Input ▸
====
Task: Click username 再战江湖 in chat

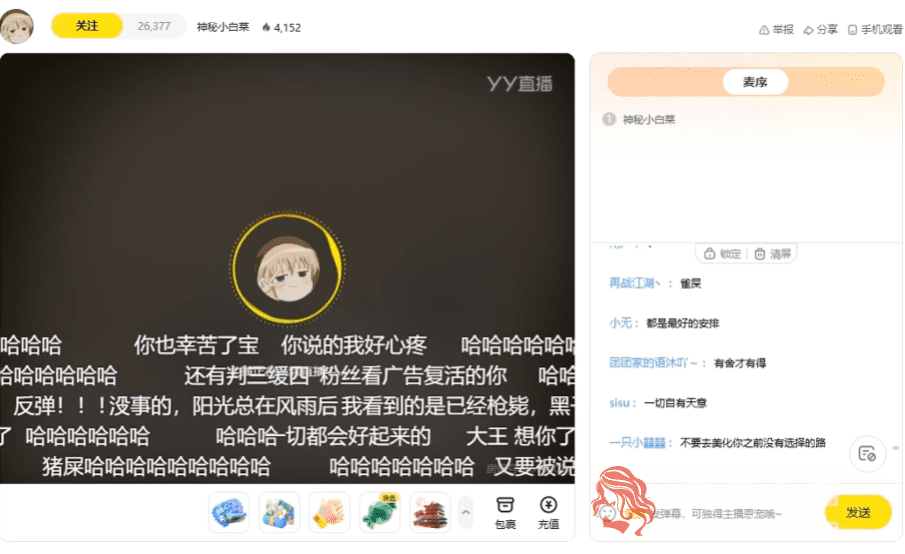Action: (x=634, y=283)
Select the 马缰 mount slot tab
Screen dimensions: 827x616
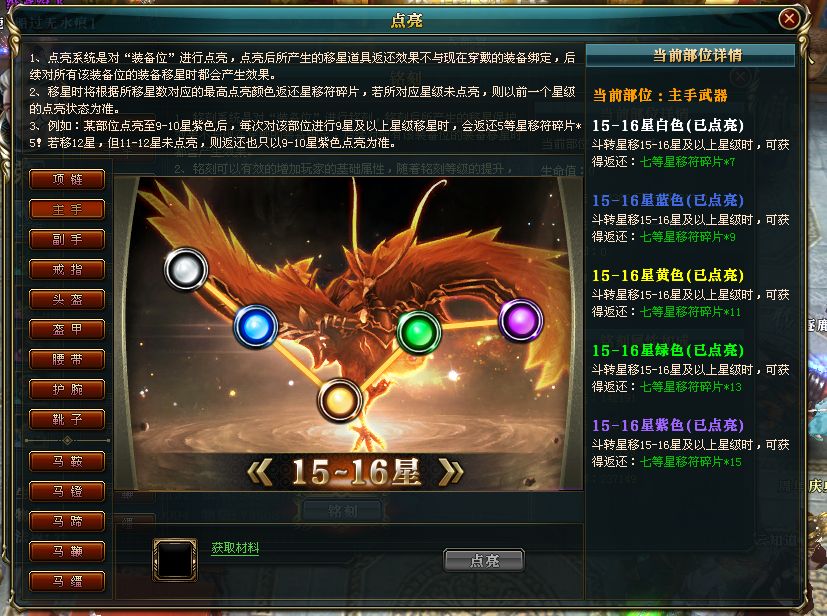[67, 581]
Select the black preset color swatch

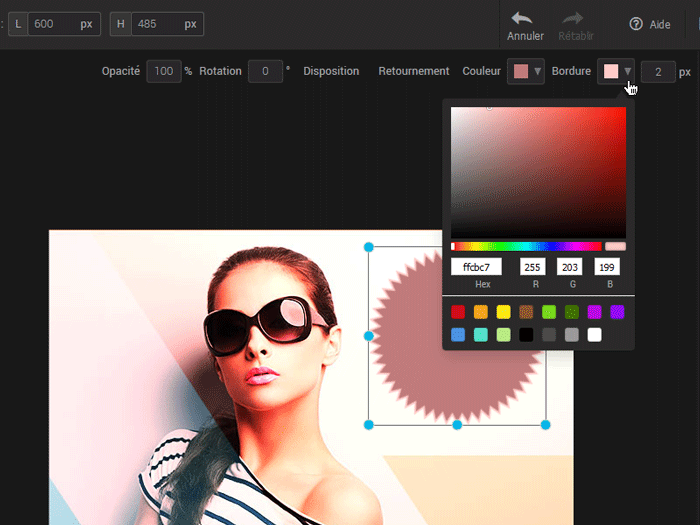pos(526,335)
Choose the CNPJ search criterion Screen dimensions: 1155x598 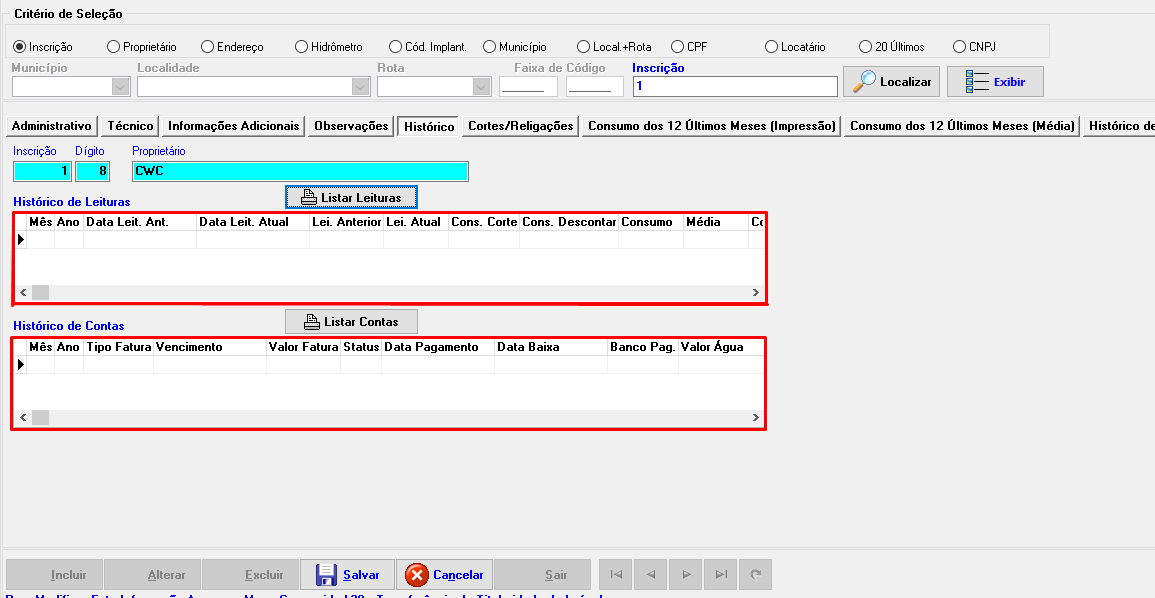click(960, 47)
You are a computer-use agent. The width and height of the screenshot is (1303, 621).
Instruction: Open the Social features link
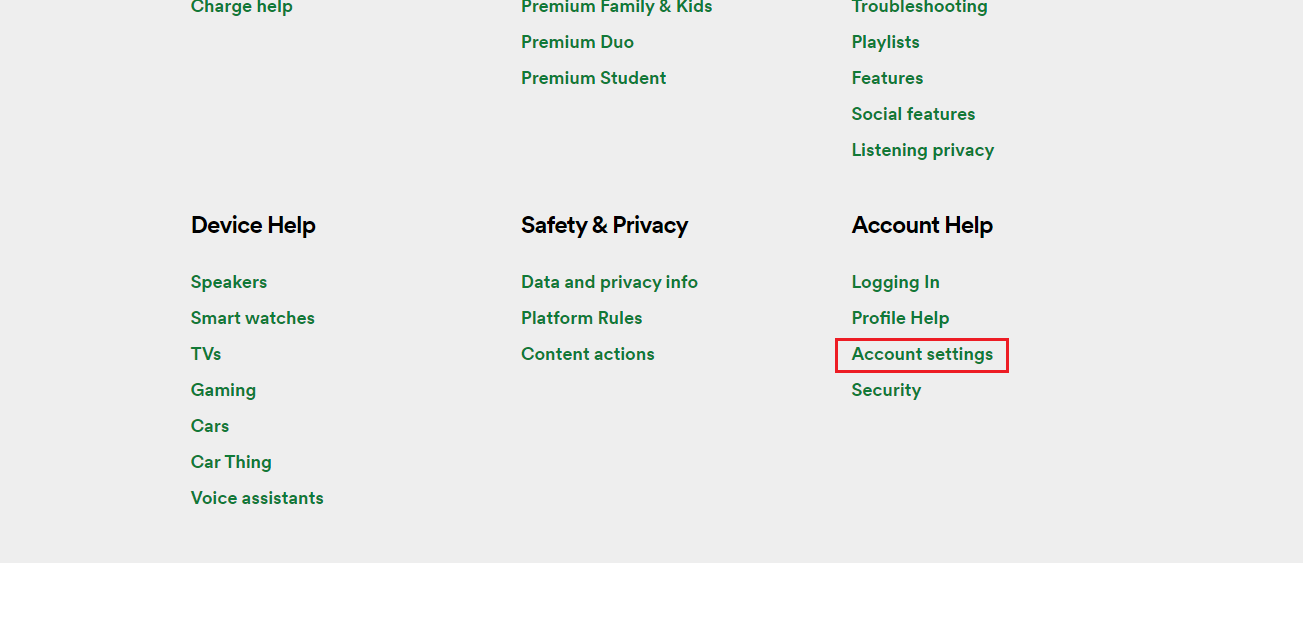pyautogui.click(x=913, y=114)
====
What you are asked to do ▸
All lines from the one containing "You are a computer-use" through the end of the entries above must be given again exactly, with every picture omitted.

Answer ▸
You are a computer-use agent. The width and height of the screenshot is (1303, 621).
Instruction: Open the Social features link
pyautogui.click(x=913, y=114)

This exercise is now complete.